From the listing below, how many lines hold the word "will"? Write only the number.

----

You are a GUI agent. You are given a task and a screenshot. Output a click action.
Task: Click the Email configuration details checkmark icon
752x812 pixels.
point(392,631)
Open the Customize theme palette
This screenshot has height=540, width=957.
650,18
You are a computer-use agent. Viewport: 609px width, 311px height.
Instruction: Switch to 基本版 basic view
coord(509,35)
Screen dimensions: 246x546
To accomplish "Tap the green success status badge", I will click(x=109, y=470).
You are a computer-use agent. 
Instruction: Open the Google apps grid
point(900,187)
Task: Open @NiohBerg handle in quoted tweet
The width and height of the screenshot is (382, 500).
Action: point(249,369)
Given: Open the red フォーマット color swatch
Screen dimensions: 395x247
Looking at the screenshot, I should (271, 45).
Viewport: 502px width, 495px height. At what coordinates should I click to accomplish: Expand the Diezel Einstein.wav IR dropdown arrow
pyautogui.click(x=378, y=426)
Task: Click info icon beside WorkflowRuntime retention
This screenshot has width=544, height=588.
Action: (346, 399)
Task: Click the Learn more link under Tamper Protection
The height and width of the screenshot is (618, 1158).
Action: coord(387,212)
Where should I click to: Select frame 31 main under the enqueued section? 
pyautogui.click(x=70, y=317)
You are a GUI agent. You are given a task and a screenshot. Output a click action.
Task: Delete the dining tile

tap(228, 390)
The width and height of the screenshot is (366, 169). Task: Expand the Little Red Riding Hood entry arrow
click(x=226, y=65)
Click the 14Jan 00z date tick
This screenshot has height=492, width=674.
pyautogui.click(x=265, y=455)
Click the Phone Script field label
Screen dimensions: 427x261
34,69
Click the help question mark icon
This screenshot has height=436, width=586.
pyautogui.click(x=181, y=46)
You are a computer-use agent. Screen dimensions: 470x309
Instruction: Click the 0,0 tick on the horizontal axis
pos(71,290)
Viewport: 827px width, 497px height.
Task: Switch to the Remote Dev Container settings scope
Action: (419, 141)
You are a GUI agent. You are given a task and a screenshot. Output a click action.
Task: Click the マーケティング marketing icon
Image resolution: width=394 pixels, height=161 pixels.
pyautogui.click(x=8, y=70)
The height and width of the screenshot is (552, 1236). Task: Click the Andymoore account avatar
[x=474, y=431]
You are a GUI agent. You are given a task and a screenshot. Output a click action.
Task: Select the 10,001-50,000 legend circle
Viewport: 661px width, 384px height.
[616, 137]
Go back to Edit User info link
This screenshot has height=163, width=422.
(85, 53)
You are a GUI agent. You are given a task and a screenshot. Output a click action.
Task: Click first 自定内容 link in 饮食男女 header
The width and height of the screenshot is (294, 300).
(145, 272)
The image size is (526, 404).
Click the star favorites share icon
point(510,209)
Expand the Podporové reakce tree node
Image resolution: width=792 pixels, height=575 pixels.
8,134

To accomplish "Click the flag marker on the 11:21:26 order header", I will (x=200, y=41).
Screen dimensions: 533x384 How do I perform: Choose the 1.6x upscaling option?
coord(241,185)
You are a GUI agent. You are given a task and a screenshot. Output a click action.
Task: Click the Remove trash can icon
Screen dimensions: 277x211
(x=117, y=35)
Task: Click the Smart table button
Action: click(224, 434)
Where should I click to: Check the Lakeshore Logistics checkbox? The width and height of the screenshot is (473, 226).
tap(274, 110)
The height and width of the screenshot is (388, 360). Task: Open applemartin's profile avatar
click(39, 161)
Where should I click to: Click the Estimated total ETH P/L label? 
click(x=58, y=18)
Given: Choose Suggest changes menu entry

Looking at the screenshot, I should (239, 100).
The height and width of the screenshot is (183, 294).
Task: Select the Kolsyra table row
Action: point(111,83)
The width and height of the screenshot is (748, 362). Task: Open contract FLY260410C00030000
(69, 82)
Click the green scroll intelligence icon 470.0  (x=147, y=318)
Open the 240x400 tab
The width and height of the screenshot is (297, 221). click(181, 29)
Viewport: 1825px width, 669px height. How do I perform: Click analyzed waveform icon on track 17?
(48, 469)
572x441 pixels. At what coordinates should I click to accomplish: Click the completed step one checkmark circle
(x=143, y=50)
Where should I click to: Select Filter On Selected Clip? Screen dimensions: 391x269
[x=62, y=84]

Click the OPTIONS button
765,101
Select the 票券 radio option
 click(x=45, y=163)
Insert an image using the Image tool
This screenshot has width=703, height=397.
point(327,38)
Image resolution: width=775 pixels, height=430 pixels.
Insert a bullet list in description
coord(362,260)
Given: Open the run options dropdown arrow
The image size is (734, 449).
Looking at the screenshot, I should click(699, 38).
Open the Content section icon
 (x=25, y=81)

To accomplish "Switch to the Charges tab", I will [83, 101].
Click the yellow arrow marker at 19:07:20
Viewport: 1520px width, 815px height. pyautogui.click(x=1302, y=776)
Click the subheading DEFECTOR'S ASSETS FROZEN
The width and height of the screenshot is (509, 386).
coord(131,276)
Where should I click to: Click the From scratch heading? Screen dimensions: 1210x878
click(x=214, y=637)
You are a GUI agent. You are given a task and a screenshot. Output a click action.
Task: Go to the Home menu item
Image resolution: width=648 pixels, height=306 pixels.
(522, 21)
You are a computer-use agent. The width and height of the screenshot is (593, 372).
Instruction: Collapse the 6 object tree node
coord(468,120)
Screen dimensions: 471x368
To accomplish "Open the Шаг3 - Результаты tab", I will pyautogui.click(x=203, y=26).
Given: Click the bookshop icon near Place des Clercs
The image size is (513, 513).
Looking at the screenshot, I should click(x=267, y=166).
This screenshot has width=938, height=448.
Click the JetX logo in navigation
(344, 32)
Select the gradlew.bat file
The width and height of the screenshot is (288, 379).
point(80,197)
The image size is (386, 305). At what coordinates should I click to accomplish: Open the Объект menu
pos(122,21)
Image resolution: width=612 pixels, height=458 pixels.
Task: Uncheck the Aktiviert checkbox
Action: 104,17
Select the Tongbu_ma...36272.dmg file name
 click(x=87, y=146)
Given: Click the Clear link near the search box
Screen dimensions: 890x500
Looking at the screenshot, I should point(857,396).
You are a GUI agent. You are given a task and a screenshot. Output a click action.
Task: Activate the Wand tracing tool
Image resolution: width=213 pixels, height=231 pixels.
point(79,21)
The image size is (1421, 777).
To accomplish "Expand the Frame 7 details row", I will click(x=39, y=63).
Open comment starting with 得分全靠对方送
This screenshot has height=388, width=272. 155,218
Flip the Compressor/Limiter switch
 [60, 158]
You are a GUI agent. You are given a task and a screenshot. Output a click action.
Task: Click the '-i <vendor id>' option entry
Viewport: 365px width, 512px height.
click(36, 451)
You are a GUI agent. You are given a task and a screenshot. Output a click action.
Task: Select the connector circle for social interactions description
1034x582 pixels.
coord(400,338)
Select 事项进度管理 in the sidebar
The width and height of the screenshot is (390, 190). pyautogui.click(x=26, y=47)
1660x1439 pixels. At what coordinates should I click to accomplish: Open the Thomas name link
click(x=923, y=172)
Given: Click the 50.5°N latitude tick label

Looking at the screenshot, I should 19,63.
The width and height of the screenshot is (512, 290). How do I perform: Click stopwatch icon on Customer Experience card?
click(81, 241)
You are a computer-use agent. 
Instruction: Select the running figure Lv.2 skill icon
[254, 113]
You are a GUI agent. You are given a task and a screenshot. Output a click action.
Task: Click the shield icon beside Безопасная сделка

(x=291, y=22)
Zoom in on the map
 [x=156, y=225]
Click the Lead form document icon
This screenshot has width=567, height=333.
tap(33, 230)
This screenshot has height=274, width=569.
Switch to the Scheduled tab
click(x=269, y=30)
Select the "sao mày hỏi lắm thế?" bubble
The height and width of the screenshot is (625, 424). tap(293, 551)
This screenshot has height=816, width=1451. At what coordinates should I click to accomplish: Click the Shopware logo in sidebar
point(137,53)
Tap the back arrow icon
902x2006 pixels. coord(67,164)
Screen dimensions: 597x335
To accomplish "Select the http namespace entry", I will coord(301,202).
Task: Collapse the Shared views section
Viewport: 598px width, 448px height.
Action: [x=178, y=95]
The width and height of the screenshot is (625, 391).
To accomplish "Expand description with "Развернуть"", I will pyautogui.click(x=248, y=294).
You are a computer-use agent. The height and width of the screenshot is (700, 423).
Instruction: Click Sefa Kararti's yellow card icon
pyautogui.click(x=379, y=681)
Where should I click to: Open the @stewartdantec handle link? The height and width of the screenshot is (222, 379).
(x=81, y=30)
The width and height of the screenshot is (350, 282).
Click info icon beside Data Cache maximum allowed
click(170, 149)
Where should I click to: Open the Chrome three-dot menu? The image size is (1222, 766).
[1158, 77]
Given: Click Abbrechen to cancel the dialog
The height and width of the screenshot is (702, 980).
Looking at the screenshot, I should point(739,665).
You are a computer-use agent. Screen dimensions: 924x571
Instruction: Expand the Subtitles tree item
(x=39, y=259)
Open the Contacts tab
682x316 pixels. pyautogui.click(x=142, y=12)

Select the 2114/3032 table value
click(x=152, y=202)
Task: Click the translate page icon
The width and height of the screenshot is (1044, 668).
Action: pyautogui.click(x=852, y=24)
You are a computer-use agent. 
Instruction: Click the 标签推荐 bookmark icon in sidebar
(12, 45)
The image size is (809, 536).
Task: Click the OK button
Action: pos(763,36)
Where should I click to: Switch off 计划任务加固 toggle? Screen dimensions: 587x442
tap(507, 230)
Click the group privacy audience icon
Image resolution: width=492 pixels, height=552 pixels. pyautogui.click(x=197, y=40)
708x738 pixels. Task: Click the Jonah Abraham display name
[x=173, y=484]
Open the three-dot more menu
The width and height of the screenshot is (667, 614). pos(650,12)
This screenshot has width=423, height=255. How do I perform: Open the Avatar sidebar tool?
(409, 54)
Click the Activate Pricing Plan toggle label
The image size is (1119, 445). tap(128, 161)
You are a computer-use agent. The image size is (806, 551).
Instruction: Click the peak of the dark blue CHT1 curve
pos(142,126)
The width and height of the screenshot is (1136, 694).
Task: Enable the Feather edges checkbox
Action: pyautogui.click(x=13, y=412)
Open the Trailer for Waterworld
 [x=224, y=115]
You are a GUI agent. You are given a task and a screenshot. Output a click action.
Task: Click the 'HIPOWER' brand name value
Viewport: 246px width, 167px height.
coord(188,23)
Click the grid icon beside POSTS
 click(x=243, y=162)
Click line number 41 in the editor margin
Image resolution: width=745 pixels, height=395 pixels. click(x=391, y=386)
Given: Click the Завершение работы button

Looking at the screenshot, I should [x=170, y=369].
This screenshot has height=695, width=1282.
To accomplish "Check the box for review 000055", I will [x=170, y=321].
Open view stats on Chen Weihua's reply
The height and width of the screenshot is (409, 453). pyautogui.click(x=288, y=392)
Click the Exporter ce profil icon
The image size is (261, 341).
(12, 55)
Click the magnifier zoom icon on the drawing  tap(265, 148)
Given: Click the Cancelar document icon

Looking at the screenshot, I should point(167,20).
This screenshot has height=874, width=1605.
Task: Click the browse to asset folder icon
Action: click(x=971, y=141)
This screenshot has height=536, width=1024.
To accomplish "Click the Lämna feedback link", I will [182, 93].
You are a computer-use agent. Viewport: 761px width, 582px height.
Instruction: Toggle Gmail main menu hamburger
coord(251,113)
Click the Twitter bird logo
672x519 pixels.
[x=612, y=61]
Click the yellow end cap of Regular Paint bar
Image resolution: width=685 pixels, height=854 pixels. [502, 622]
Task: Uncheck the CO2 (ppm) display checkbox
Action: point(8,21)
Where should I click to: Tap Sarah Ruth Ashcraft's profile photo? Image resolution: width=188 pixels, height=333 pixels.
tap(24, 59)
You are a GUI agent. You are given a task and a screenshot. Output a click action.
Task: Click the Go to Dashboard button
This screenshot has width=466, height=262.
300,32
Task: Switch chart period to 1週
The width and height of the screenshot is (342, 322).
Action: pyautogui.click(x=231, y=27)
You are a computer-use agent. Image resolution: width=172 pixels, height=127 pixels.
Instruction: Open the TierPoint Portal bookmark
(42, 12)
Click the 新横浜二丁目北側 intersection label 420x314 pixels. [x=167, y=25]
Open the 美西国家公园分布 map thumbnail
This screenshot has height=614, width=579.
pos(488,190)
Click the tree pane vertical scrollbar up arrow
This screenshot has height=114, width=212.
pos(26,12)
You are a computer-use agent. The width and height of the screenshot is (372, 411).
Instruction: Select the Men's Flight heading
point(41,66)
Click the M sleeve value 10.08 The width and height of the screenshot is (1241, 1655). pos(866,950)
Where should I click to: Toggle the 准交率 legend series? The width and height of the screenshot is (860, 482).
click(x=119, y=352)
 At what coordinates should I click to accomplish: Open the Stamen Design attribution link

----

Result: 9